Fancy Nancy is the first in a series of books about Nancy, the little girl who loves everything fancy. It is an ideal book (and series) for introducing higher level vocabulary as Nancy often uses a rare word, followed by an easier-to-understand synonym to explain the word further (e.g. “...stupendous. That’s a fancy word for great”). The illustrations are incredibly detailed, keeping the reader and listener interested while offering lots of opportunities to practice describing skills.
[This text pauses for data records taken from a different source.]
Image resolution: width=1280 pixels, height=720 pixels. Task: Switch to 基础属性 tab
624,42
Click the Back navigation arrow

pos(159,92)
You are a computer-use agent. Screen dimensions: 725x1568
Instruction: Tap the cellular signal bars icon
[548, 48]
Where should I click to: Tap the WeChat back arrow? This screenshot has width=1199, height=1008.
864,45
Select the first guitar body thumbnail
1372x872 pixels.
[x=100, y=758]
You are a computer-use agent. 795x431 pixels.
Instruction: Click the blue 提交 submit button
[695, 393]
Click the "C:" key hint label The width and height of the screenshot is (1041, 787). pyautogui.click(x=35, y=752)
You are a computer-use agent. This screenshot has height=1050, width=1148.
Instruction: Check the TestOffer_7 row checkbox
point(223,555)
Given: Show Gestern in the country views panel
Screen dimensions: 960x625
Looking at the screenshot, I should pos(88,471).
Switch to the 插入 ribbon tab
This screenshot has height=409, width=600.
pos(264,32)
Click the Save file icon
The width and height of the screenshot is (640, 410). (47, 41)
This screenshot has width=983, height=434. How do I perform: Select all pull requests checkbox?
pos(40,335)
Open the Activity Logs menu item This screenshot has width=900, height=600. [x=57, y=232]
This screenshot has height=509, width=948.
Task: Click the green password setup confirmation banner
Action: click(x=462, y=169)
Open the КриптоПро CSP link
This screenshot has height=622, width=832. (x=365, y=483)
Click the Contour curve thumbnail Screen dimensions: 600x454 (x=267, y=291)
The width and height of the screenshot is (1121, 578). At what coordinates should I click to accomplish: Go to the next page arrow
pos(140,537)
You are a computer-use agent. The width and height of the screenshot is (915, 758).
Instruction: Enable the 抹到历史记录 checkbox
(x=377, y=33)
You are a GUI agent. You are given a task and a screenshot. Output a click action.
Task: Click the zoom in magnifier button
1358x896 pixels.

The book is written in the first person, from Nancy’s point of view, and provides fantastic models of sentence structures using the subjective pronoun ‘I’ and possessive pronoun ‘my’.
* Special thanks to Arrianna Adams for this book recommendation
For further speech and language targets in Fancy Nancy, see the list below.
Narrative Structure: Complete Episode
Published by HarperCollins Publishers in 2012 (ISBN: 9780007253463)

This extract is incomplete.